* _THINGS TO DO_:
1: In the forum post about 1 Co 3:11-15, which clause does the writer say they have always emphasized when referring to that passage?
2: Print the passage of the forum post about 1 Co 3:11-15 starting at "Everytime I have" and ending at "with the unbelievers.".
3: Write the next part of the forum post about 1 Co 3:11-15, continuing after its last sentence.

* _READING TEXT_:
That's what I am doing, with 1 Co 3:11-15.
The loss he suffers is loss of reward, not salvation.
I never said it was loss of eternal salvation. I said the opposite AS the passage says.

If anyone’s work is consumed, he will suffer loss, but he himself will be saved, yet so as through fire.

Everytime I have referred to this passage on this Forum or any OTHER
I have ALWAYS emphasized the clause
- "but he himself will be saved,"
Let's not use a strawman argument.

Now you go ahead and imagine that to "suffer loss" can only be restricted to not participating in reward.

I'll go with the Scripture. For example in the parable of the Lord disciplining His servants upon
His return. The degree of thier awareness of what the master wanted influences the degree to which
the punished servant is punished.

The master of that slave will come on a day when he does not expect him and at an hour which he does not know, and will cut him asunder, and will appoint his portion with the unbelievers.

* _SUPPLIED MATERIAL_:
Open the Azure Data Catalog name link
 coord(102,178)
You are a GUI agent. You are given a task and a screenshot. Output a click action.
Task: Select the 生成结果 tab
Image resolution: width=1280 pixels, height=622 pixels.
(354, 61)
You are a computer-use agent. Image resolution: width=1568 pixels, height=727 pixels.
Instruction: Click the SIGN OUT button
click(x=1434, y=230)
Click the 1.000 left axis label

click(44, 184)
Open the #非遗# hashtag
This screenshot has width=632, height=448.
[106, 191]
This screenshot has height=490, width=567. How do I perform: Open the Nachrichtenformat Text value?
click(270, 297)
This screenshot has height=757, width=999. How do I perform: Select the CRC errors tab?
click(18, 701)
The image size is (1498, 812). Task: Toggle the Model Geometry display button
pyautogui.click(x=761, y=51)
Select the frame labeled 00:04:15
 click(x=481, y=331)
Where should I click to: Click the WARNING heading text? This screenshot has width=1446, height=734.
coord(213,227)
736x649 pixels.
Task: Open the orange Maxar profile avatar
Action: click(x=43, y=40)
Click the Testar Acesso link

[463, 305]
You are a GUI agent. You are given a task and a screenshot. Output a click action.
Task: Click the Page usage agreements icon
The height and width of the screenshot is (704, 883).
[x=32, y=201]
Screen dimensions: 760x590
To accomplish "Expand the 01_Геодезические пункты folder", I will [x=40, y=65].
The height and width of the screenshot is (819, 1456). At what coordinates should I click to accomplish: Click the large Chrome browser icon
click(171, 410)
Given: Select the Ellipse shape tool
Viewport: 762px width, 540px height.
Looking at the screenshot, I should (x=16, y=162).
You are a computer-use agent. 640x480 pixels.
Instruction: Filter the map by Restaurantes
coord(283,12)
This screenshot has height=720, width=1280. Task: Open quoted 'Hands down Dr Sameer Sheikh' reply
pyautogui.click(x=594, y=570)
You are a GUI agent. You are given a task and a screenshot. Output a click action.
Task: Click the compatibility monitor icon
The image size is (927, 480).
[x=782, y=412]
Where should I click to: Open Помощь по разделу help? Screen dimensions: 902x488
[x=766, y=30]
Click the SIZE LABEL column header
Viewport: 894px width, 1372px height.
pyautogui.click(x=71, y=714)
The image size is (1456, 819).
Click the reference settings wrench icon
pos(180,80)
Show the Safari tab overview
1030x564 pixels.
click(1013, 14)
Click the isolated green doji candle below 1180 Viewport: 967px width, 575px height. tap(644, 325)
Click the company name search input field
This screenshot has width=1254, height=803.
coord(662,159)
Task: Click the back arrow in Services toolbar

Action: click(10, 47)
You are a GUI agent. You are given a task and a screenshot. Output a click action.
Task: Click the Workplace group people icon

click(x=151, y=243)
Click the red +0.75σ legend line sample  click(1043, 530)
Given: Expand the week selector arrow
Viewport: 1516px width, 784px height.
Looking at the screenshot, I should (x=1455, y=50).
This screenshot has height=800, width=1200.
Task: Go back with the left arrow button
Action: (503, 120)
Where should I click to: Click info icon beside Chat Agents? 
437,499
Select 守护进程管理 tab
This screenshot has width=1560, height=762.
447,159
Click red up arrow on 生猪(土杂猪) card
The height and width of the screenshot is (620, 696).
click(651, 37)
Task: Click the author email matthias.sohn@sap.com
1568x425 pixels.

* _OUTPUTS BY TASK_:
1: "but he himself will be saved,"

2:
Everytime I have referred to this passage on this Forum or any OTHER
I have ALWAYS emphasized the clause
- "but he himself will be saved,"
Let's not use a strawman argument.

Now you go ahead and imagine that to "suffer loss" can only be restricted to not participating in reward.

I'll go with the Scripture. For example in the parable of the Lord disciplining His servants upon
His return. The degree of thier awareness of what the master wanted influences the degree to which
the punished servant is punished.

The master of that slave will come on a day when he does not expect him and at an hour which he does not know, and will cut him asunder, and will appoint his portion with the unbelievers.

3:
And that slave who knew his master’s will and did not prepare or do according to his will, will receive many lashes;

But he who did not know, yet did things worthy of stripes, will receive few lashes. But to everyone to whom much has been given, much will be required from him; and to whom much has been committed, they will ask of him all the more. (Luke 12:46-48)

Don't bother trying to convince me this is not a warning teaching about the second coming of the Lord.
Verse 45 says But if that slave says in his heart, My master is delaying his coming, and begins to beat the male servants and the female servants and to eat and to drink and become drunk,

And verse 43 says Blessed is that slave whom his master, when he comes, will find so doing.

And please do not attempt to dismiss it as a parable not to be taken seriously.

It is your kind of teaching as an overdose of Reformation theology encourages believers
to not take His coming that seriously. You make positional holiness to take the place of dispositional holiness.
Your kind of overdose of security of eternal redemption renders the Lord's hands tied to not be able
to perfect His sons in the church age (and afterward before the eternal age) who take grace for granted.

It is good to have a firm standing in positional holiness. We have been set aside to a holy standing.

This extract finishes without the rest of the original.